Published 13:31 IST, January 16th 2021
'We're going stargazing': NASA shares photo of Cigar galaxy with 'Mean Girls' reference
“Stellar winds streaming from hot new stars form galactic superwind that blasts out plumes of hot gas and a huge halo of smoky dust," NASA explained about M82.
On January 15, NASA shared the iconic imagery of the M82 or the Cigar galaxy, with a tweak in the Mean Girls movie reference. Taking to its official Instagram handle, the space administration shared the Messier 82 photograph captured by NASA’s Hubble telescope with a caption, "Get in loser, we're going stargazing,” giving the cosmic twist to the “Get in loser, we're going shopping,” a popular dialogue from the 2004 teen comedy. Furthermore, NASA explained the Cigar galaxy alongside the image, saying, “Stellar winds streaming from hot new stars form a galactic superwind that blasts out plumes of hot gas (red) and a huge halo of smoky dust (yellow/orange) perpendicular to the narrow galaxy (white)”.
In the image, the M82 or the Cigar galaxy can be seen shining brightly at different infrared wavelengths. According to NASA, at the galaxy’s center, young stars are born 10 times faster. The remarkable new stars formed create radiation and energetic particles, resulting in the galactic winds that compress enough gas to make millions of more stars. “The Cigar galaxy experiences gravitational interactions with its galactic neighbor, M81, causing it to have an extraordinarily high rate of star formation — a starburst,” NASA informed.

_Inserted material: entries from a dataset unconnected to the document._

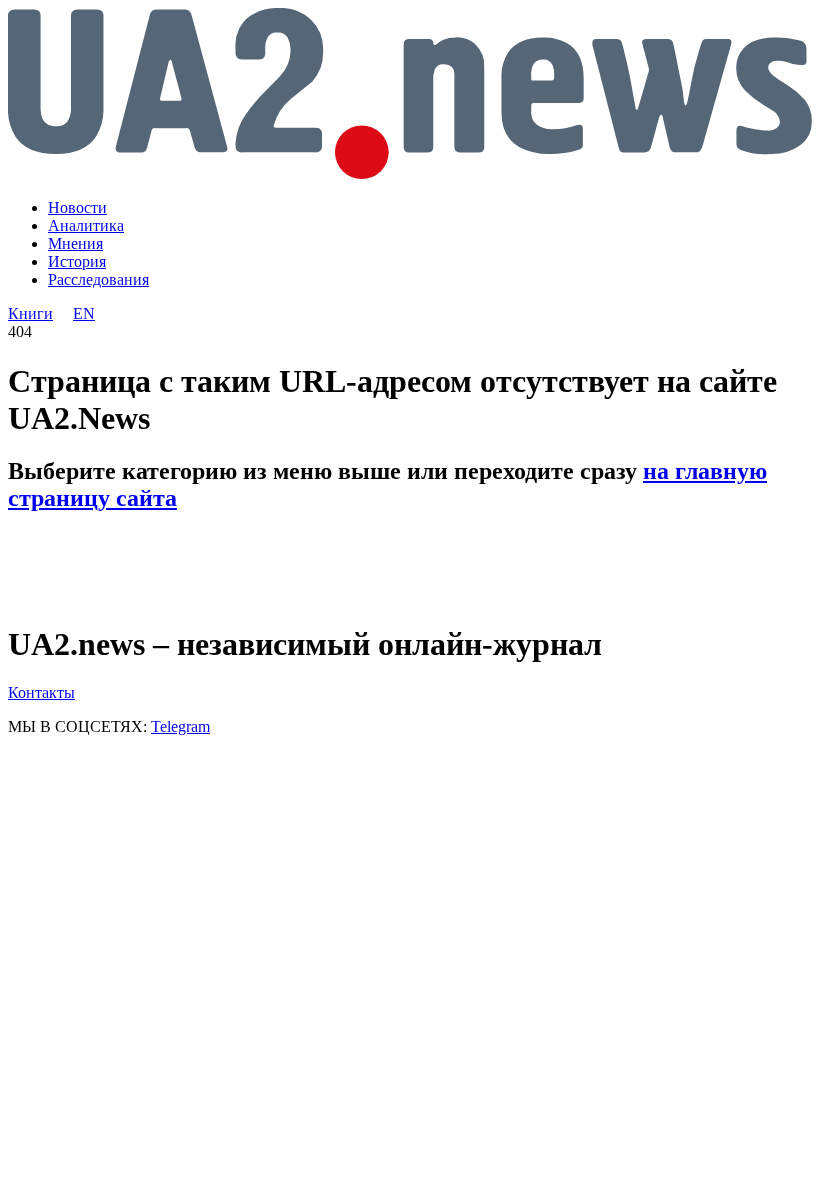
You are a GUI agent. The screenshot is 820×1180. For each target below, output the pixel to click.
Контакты (41, 692)
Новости (77, 207)
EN (84, 313)
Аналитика (86, 225)
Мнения (75, 243)
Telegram (180, 726)
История (77, 261)
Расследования (98, 279)
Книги (30, 313)
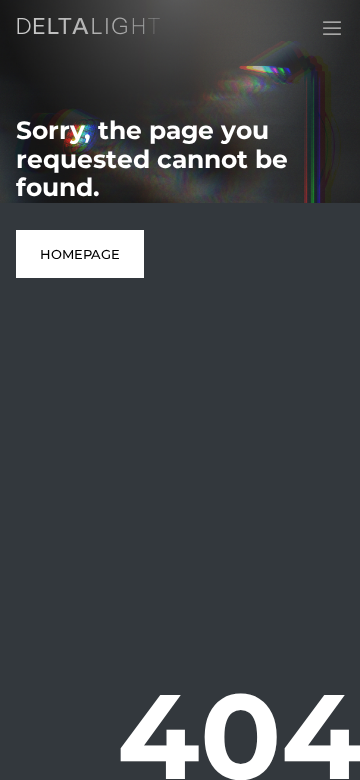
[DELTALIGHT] (92, 29)
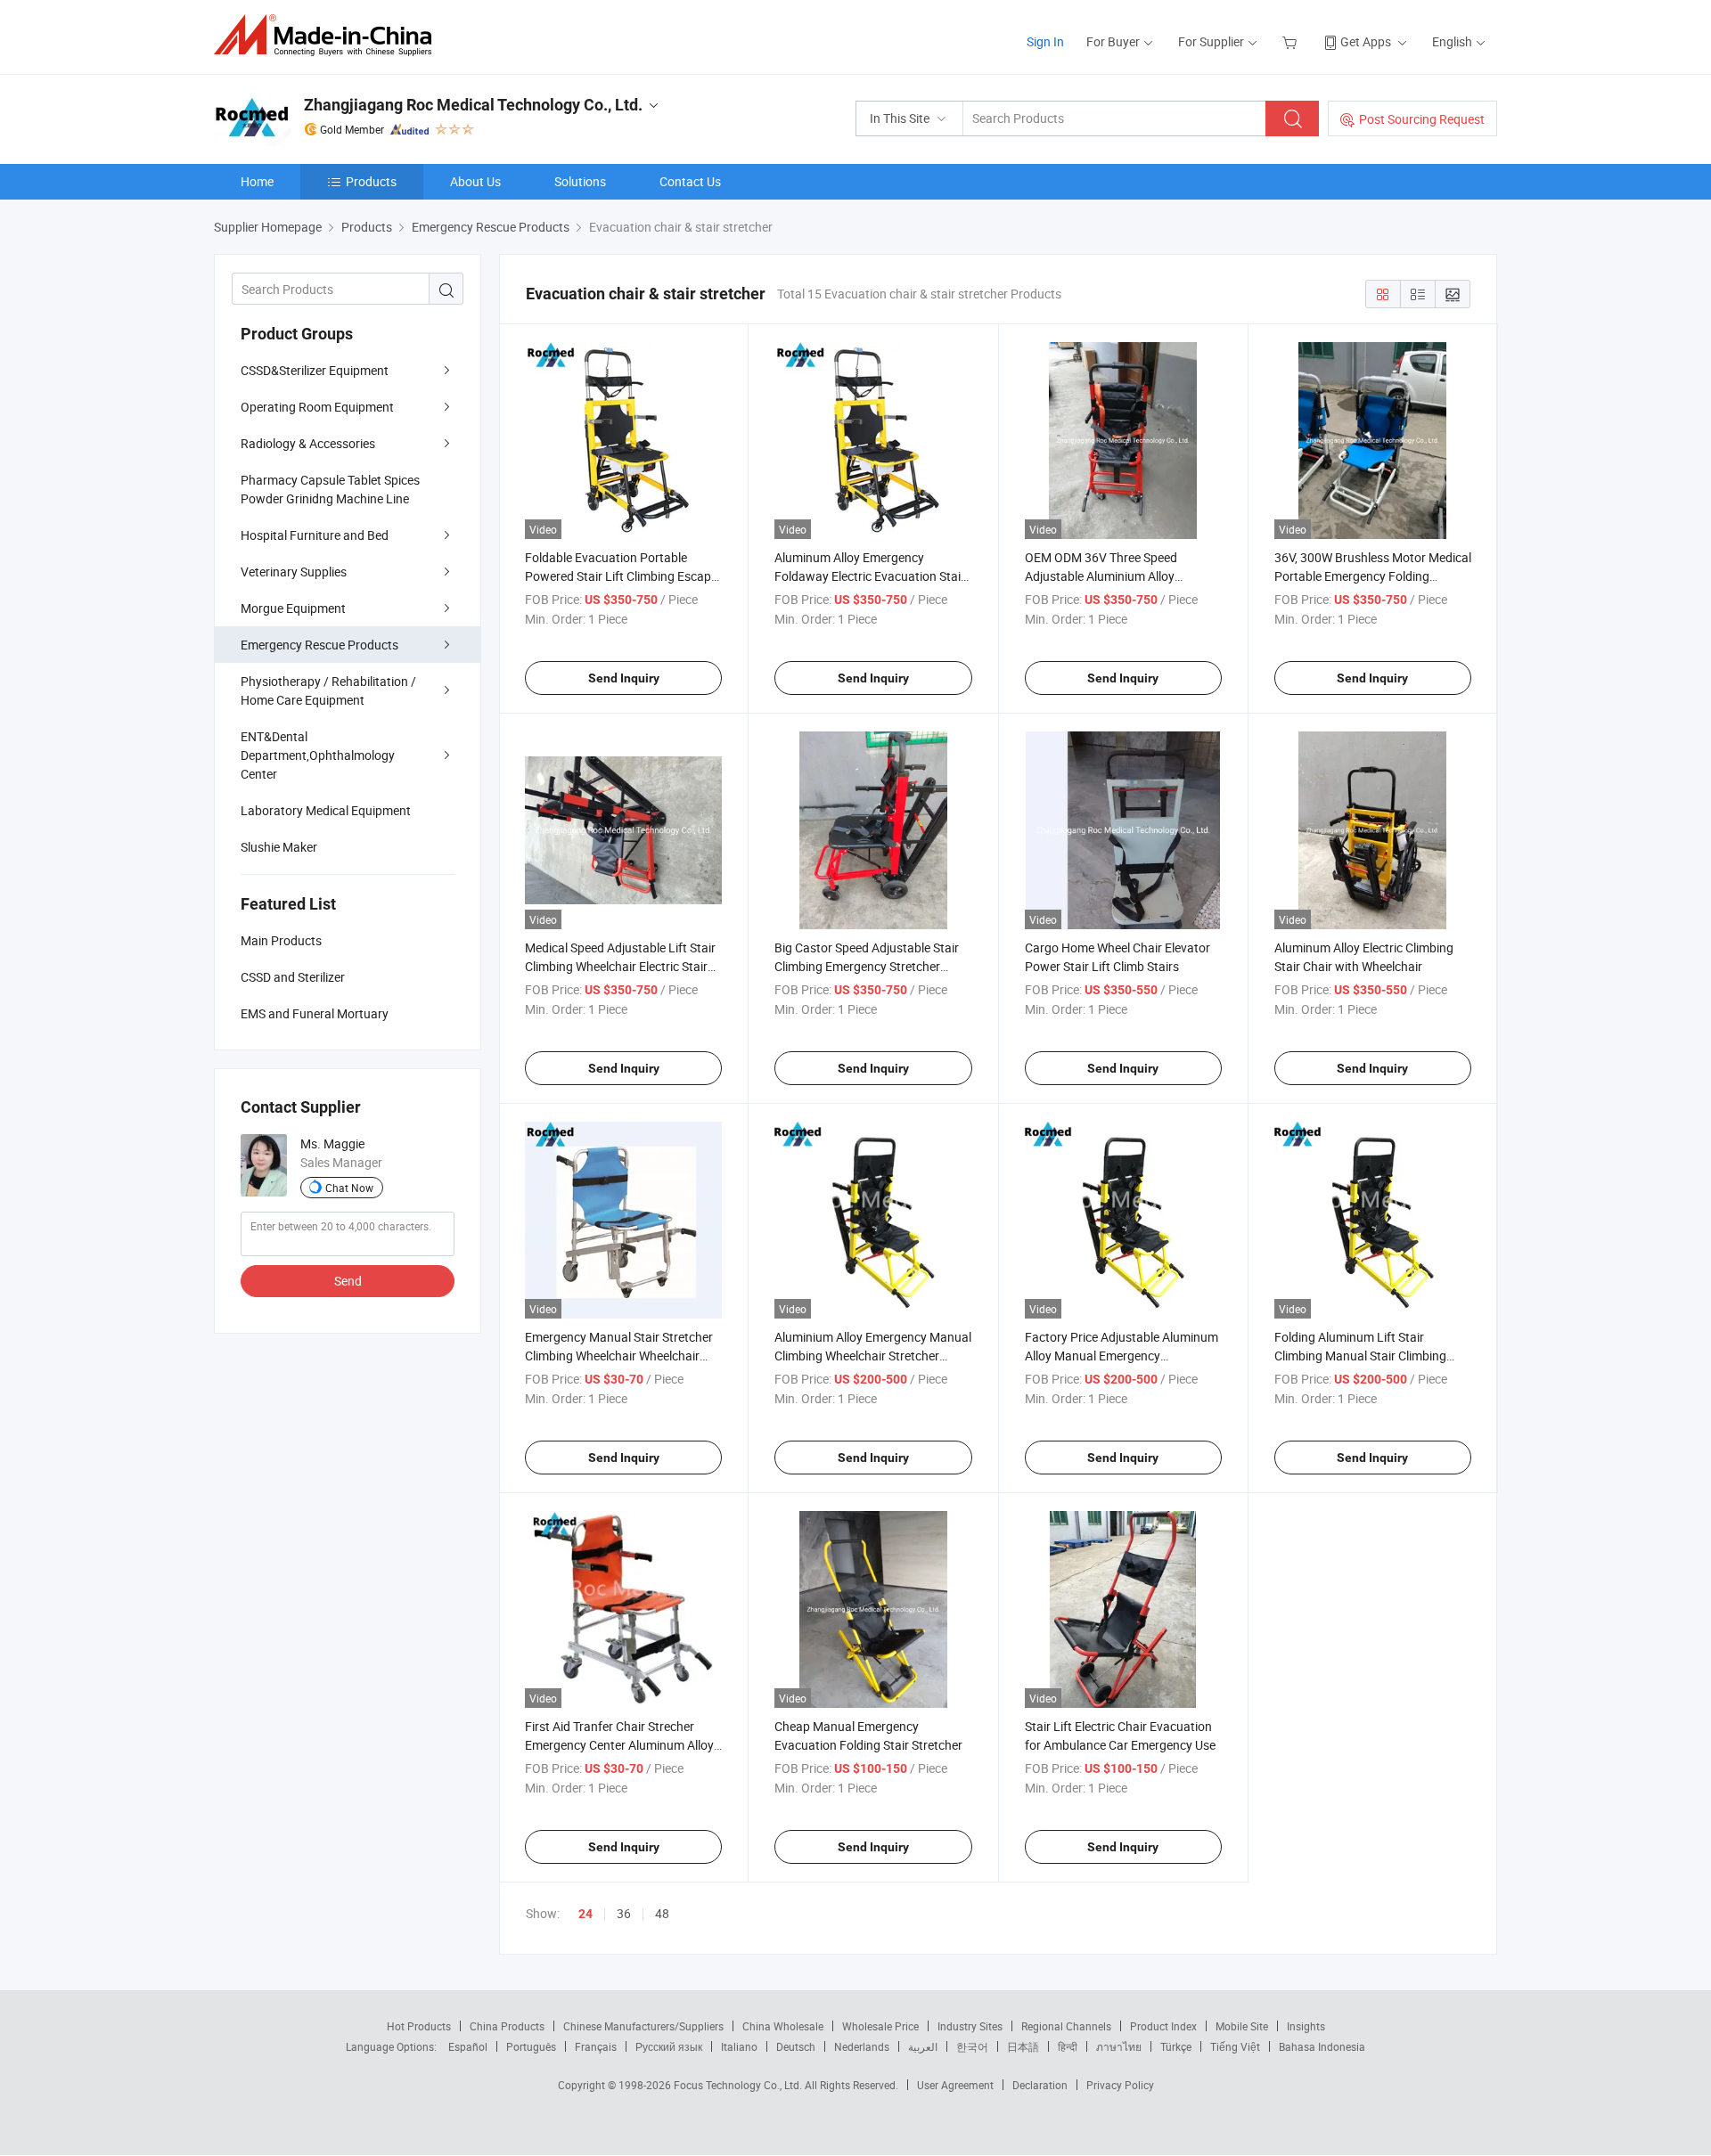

[This star chart for M82 represents the view from mid-northern latitudes for the given month and time. Credits: NASA/ Image courtesy of Stellarium]
Best observed in April
When the galaxy’s rapid star formation turns more vigorous, the galaxy consumes material needed to build stars, creating a mega starburst, which then eventually subsides. As per NASA’s blogpost, a German astronomer Johann Elert Bode discovered the mystical cigar galaxy in 1774. It is located 12 million light-years from Earth in the constellation Ursa Major. M82 has a magnitude of 8.4 and is best observed in April.
“Researchers used the Stratospheric Observatory for Infrared Astronomy, magnetic field data, and tools that have been used extensively to study physics around the Sun to extrapolate the magnetic field’s strength 20,000 light-years around the galaxy,” NASA explained. It added that the galaxy’s highways that indefinitely travel into intergalactic space, like the Sun’s solar wind, can explain to the scientists how the gas and dust emitted from the galaxy travelled at such farther distances.